**Text passage**

As the shortage of raw materials, triggered by the lockdown, begins to hurt pulses processors, dal millers want the Government to release the stocks held by NAFED to ensure that supplies are maintained.

“Millers have started facing a shortage of raw material. Farmers are holding on to their produce due to lack of transport and there’s hardly any trading in APMCs,” said Suresh Agarwal, President of Indore-based All India Dal Mills Association. “The Government should start releasing the stocks to ensure that factories keep processing the pulses,” he said.

Agarwal said a section of millers in key producing regions such as Indore, Kalaburgi, Akola, Himmatnagar and Nagpur, who have access to raw material and labour, have been running their operations to maintain the supply of dal.

As on March 26, the pulses stocks held by NAFED stood at over 22.32 lakh tonnes, of which gram accounted for the most at over 14.88 lt. Stocks of toor stood at 3.87 lt, moong at 1.73 lt and urad at 1.64 lt. Masoor stocks stood at 18,164 tonnes. NAFED and state agencies are in the middle of procurement of toor and gram in States such as Karnataka and Maharashtra, but the purchases have been impacted as farmers are finding it difficult to bring their produce to the markets.

Imported pulses

In addition to the stocks held by NAFED, imported pulses such as urad and moong are lying at ports in Mumbai and Chennai, Agarwal said. Millers are finding it difficult to gain access to the imported pulses due to transport disruption.

The demand for pulses has been rising in the past 8-10 days on panic buying of staples across the country, resulting in a spike in prices. Wholesale prices in the production hubs have moved up by at least a tenth in the past few days, traders said.

In Karnataka’s Kalaburgi, the main toor producing region of South India, processors are finding it tough to gain access as the APMC markets are shut. On Saturday, the district authorities came up with a plan for a partial opening of the APMC so that the social distancing is maintained and the market is not crowded. It remains to be seen how the farmers would respond as transport has been shut, trade sources said.

More manual work

The traders are hesitant to resume operations as it would be difficult to maintain social distancing while loading, unloading and weighing pulses bags, which is largely done manually. Moreover, the availability of labour or convincing them to resume work would also be an issue, they said.

Kalaburgi district had witnessed the first death due to Covid-19 in the country.

“We feel it is a good plan to keep the market open partially. The opening of Kalaburgi APMC, the main market in the region, would influence other markets in the district, which should help ease supplies,” said Shivsharanappa Niggagudgi, President of the Gulbarga Dal Mills Association. “Also, we have asked the State government to help gain access to the stocks held by NAFED,” he added.

Santosh Langar, a trader and processor of pulses in Kalaburgi, said the prevailing situation provides an opportunity for government to offload its stocks as farmers are finding it difficult to bring their produce to markets. The government should fix a ratio for converting pulses into dals and lift the same for maintaining the supplies. Prices of tur have moved up by ₹500 per quintal to around ₹5,700-5,800, while the tur dal is quoting at around ₹8,000 per quintal in Kalaburgi, he said.

**Exercise instructions**
In the pulses shortage article, what was the total quantity of pulses stocks held by NAFED as on March 26? You can answer without the listing.

**Input data**
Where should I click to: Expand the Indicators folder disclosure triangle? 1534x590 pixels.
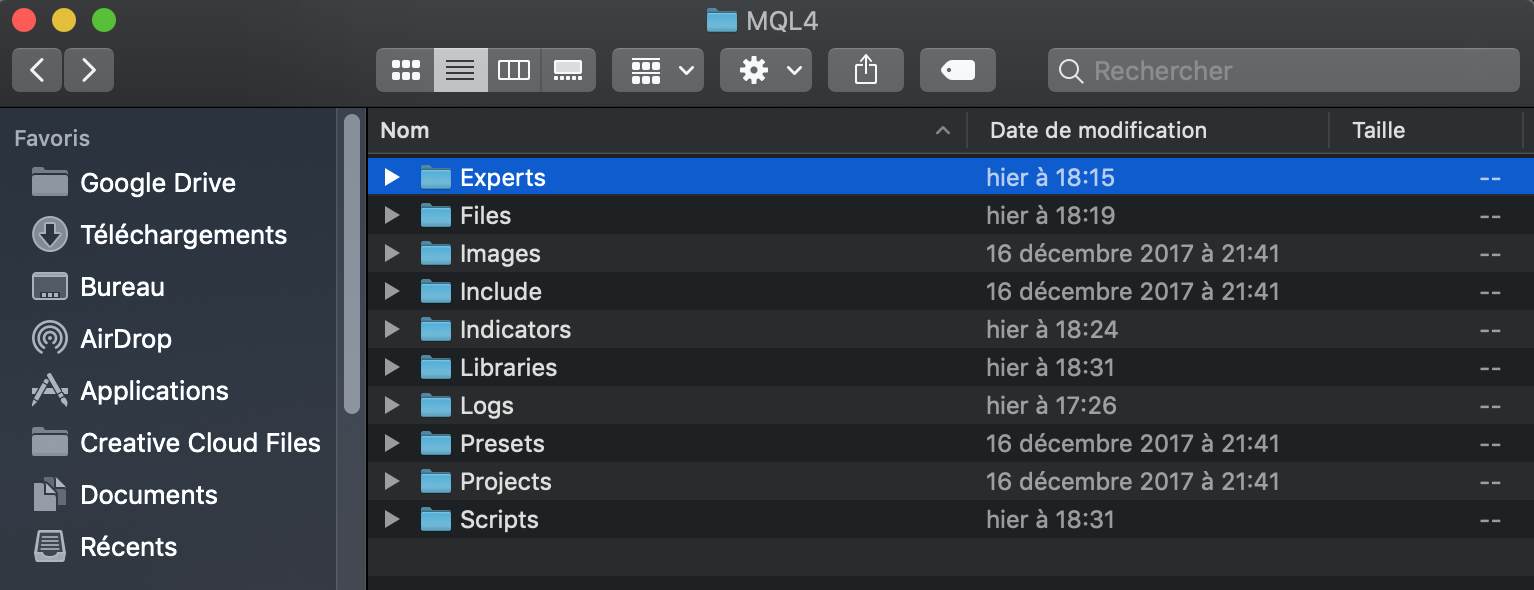point(391,329)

**Output below**
Over 22.32 lakh tonnes.